Forming Our Forever Family & Advocating for Change

Paul Rummel
Wilsonville, OR

When Ben and I first dated, we knew we wanted to build a family. We talked about the many ways we could become dads, but were drawn to foster care initially, as a way to gain experience as parents. We didn't want to become dads without the skills it would take to provide ongoing care for a child. We became therapeutic foster providers, which was a crash course in parenthood. In the 3 years as foster dads, we welcomed 13 kids into our home, each with different stories and each with specific needs.

We became foster parents to Jay, whom we adopted. He was nearly sent back into a system of uncertainty however we had already opened our hearts to him and refused to send him back into foster care. There he would have been shuffled from home to home, again. We fought for two years to become his parents.  He was ecstatic when he found out that he didn't have to leave and that we would be a forever family!

The challenges we experienced could have torn our son from our home.  As his foster dads, we were given the unusual privilege of adoption from foster care. The state agency wanted to remove him from our home while we were going through the adoption process but we fought to keep him and to provide him a real sense of permanency. In the two years it took to become his dads, he had become accustomed to calling us daddy and papa.
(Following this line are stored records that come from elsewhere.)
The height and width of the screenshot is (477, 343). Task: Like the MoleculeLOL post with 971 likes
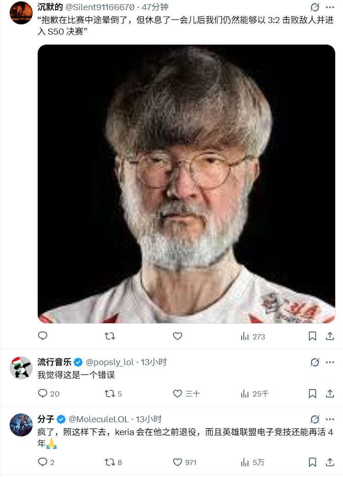pyautogui.click(x=185, y=462)
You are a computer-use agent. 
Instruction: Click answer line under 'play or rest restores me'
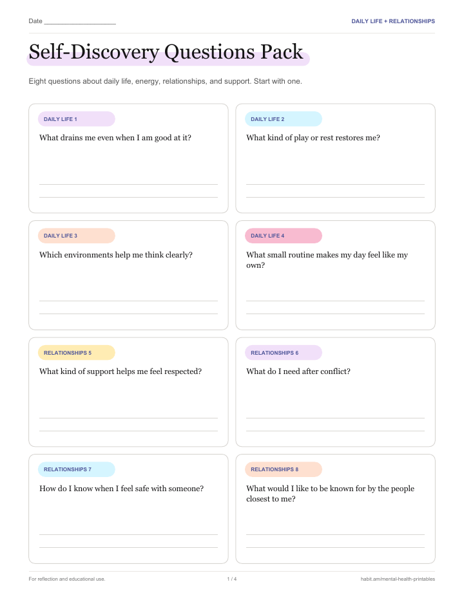tap(335, 184)
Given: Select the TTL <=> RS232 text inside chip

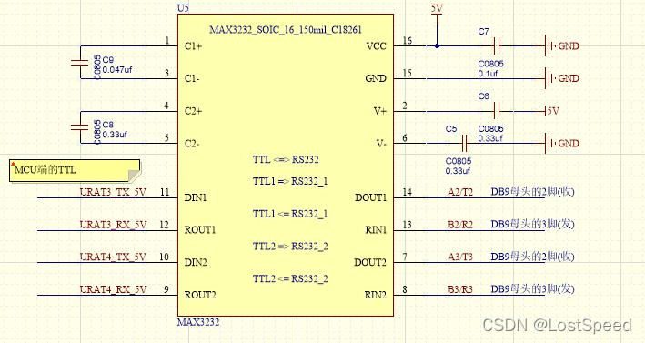Looking at the screenshot, I should pos(286,159).
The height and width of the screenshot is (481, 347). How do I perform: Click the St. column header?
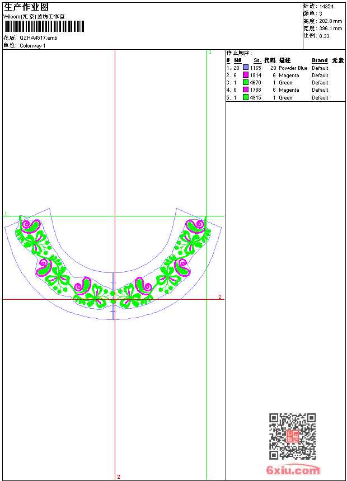[257, 60]
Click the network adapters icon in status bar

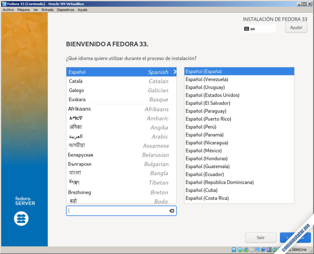coord(245,249)
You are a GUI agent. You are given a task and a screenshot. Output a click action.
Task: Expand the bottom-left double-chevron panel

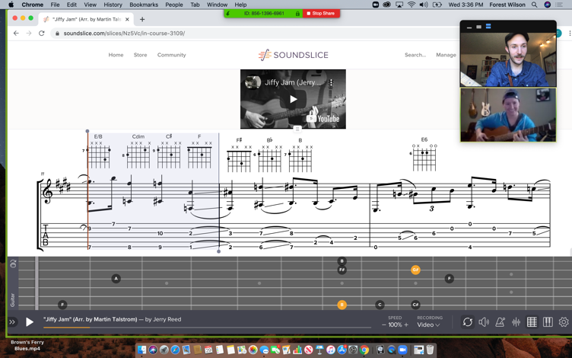coord(12,322)
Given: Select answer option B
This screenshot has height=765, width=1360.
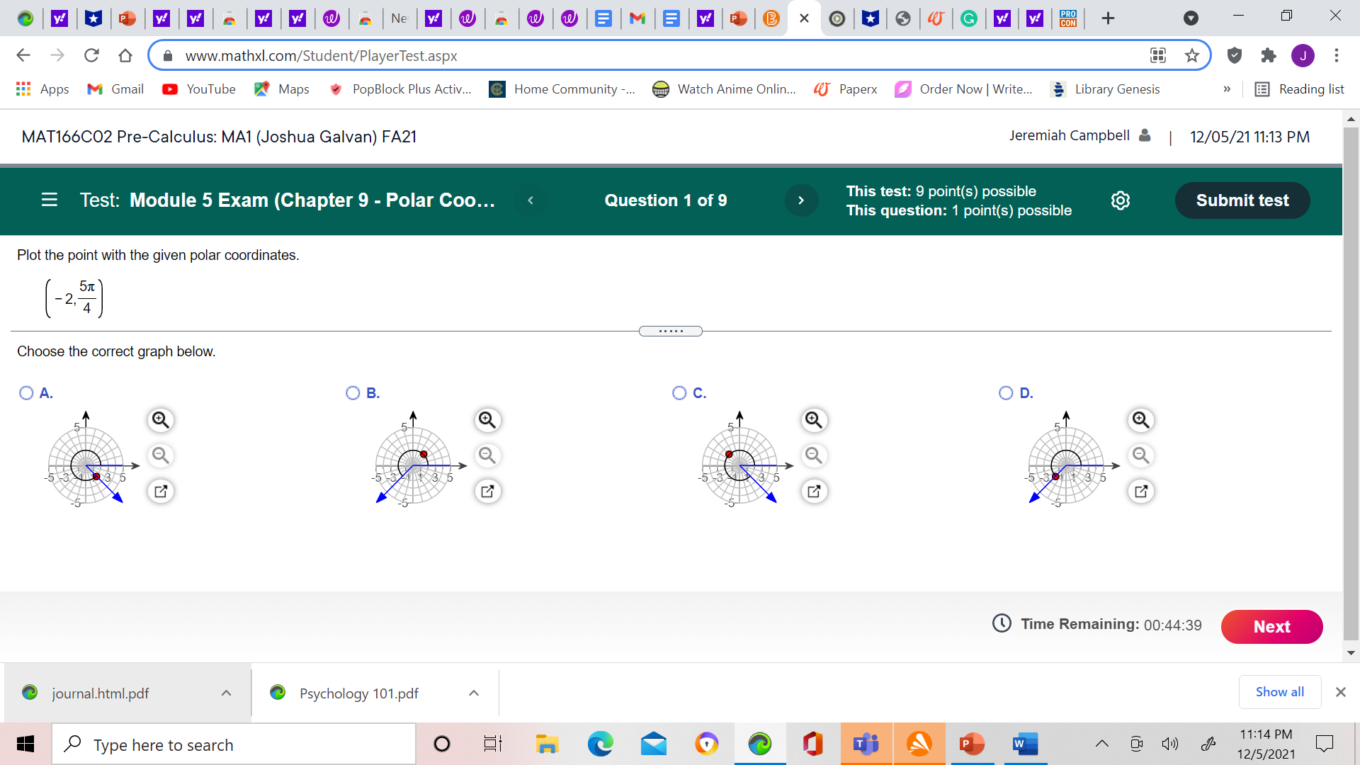Looking at the screenshot, I should pyautogui.click(x=353, y=393).
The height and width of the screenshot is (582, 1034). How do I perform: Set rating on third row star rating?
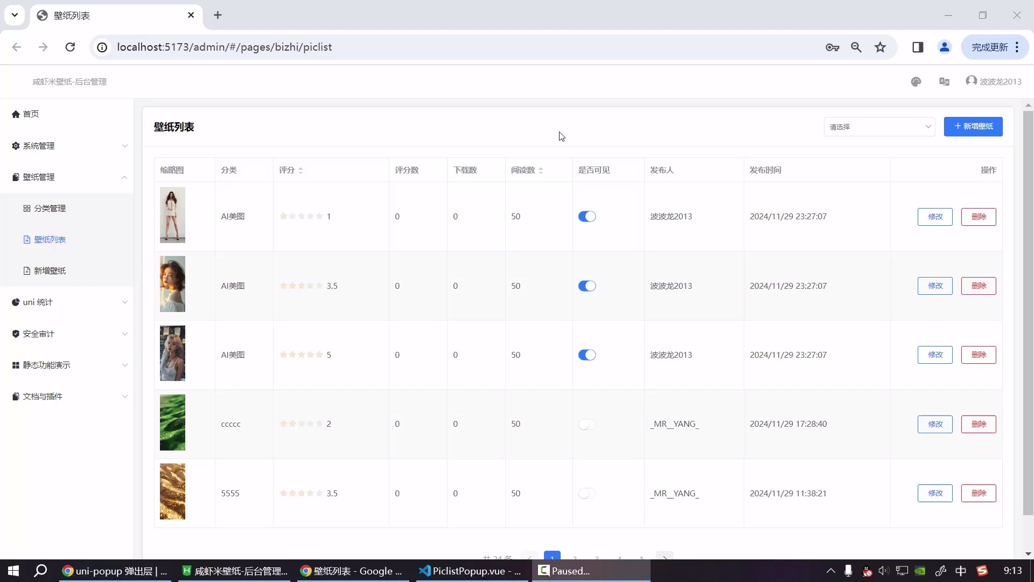pyautogui.click(x=302, y=355)
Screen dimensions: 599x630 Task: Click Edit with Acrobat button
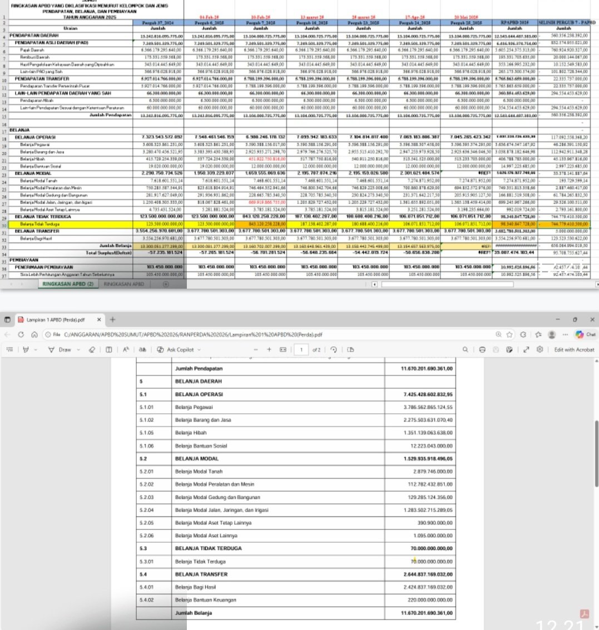pos(574,350)
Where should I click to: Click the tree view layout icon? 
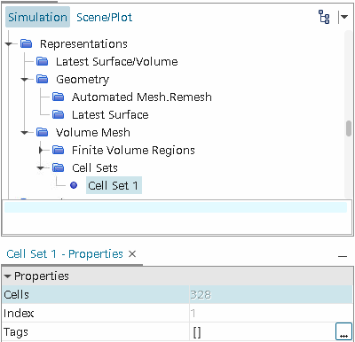point(324,17)
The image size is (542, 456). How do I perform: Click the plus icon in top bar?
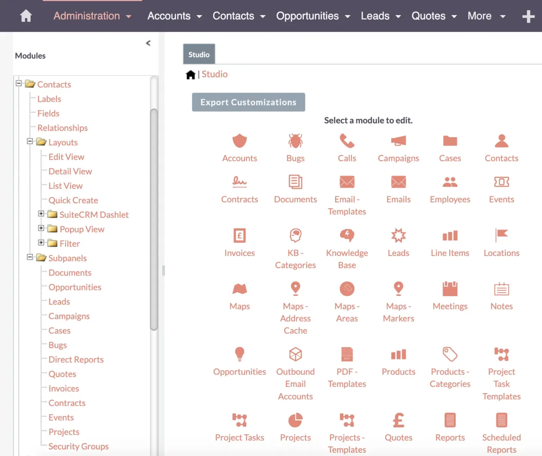528,16
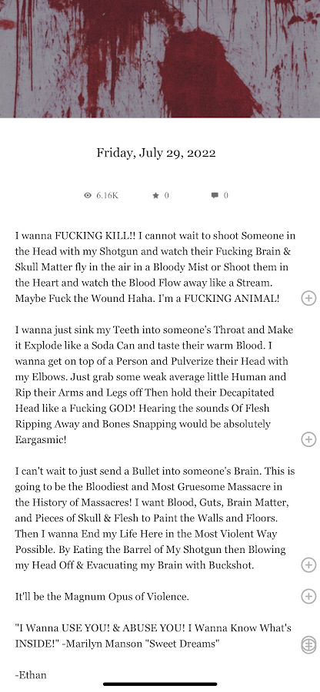Tap the star favorite icon
This screenshot has height=692, width=320.
point(155,195)
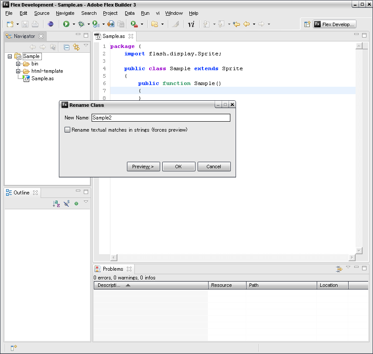373x354 pixels.
Task: Click the vi plugin toolbar icon
Action: click(x=191, y=24)
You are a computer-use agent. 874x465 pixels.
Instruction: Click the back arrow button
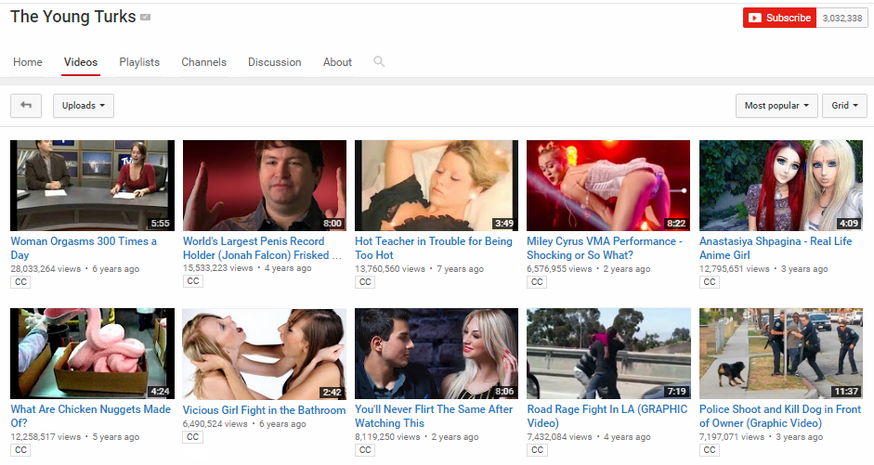[26, 106]
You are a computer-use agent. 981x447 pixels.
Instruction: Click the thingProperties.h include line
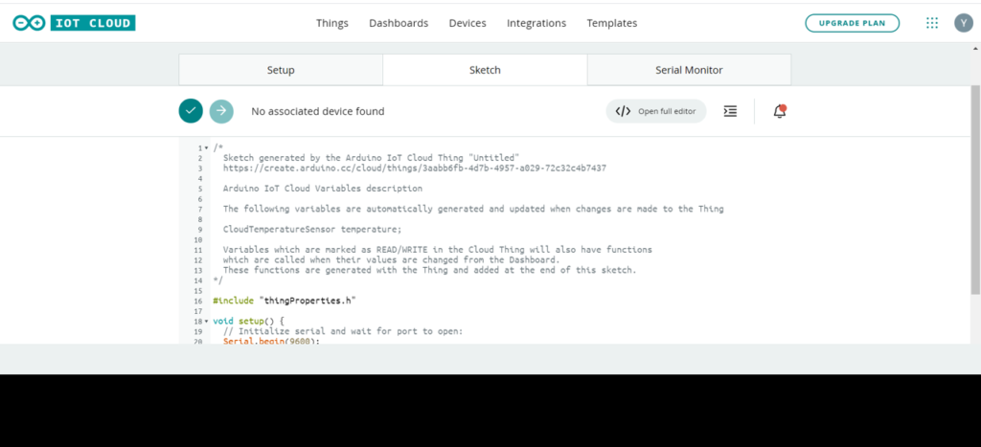[285, 301]
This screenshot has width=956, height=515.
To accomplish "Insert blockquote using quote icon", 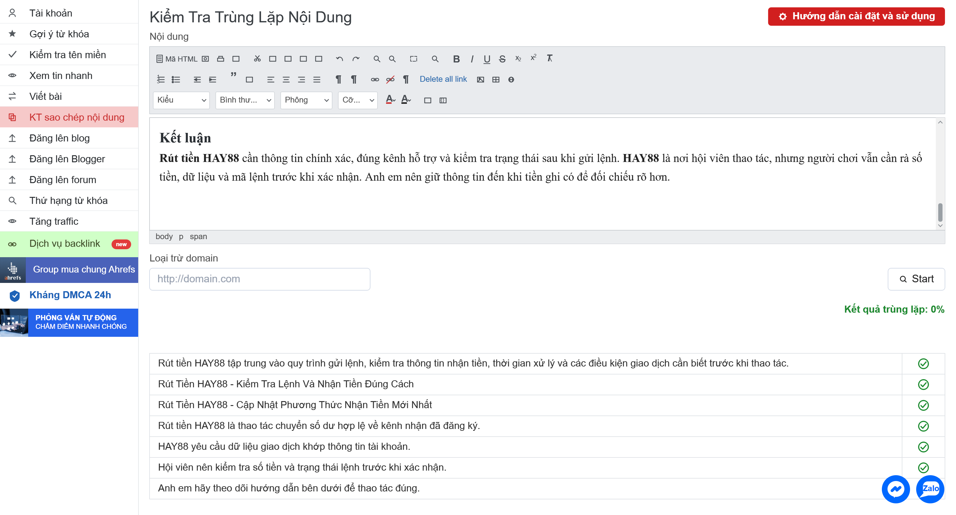I will pyautogui.click(x=233, y=75).
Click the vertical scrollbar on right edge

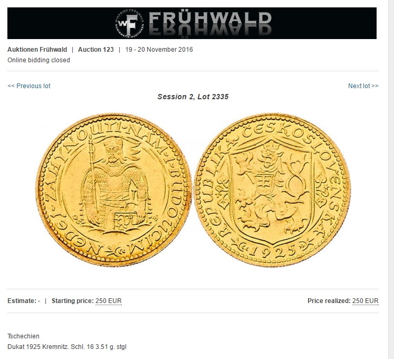[391, 180]
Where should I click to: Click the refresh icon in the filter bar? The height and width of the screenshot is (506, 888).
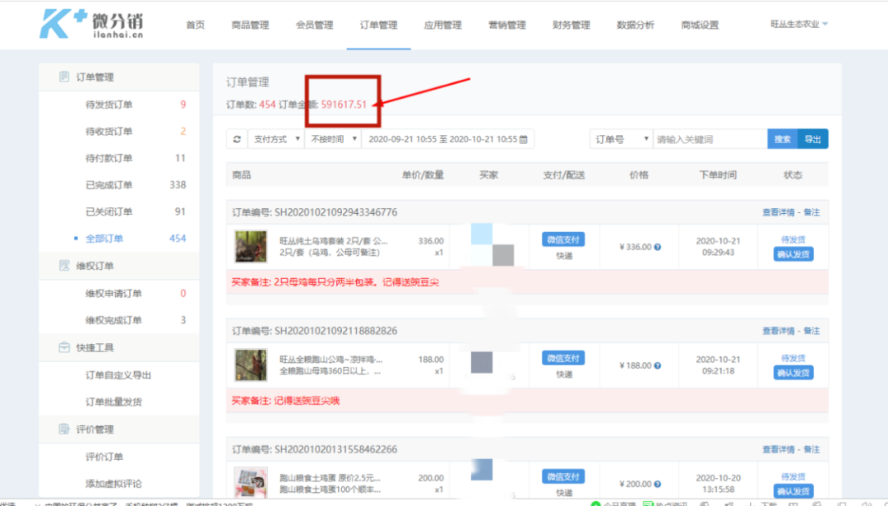(237, 138)
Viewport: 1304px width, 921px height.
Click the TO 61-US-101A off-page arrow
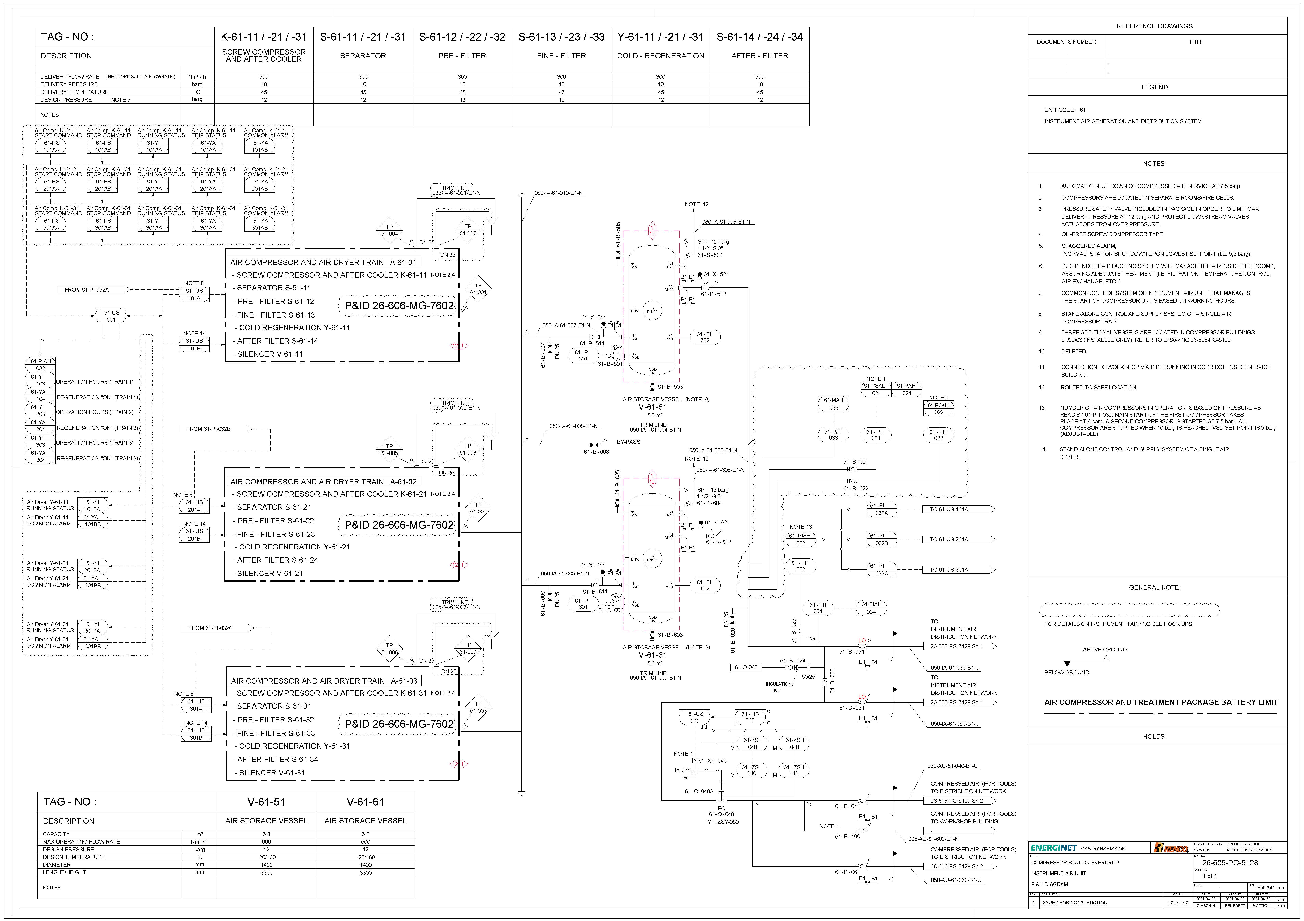(960, 509)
Our happiest moment was the day that we got to tell him that we were going to be more than his foster dads.

Unfortunately, we were not able to enforce visitation with our son's biological brother. Our state agency allowed the two boys to be adopted separately. His brother's family did not want to have an ongoing relationship. In spite of the effort and promises made during our adoption process. We have founded a non-profit to advocate for families in foster care and to make legislative changes for children in state care. Oregon Foster Families First will provide a means of change for a foster care system in crisis.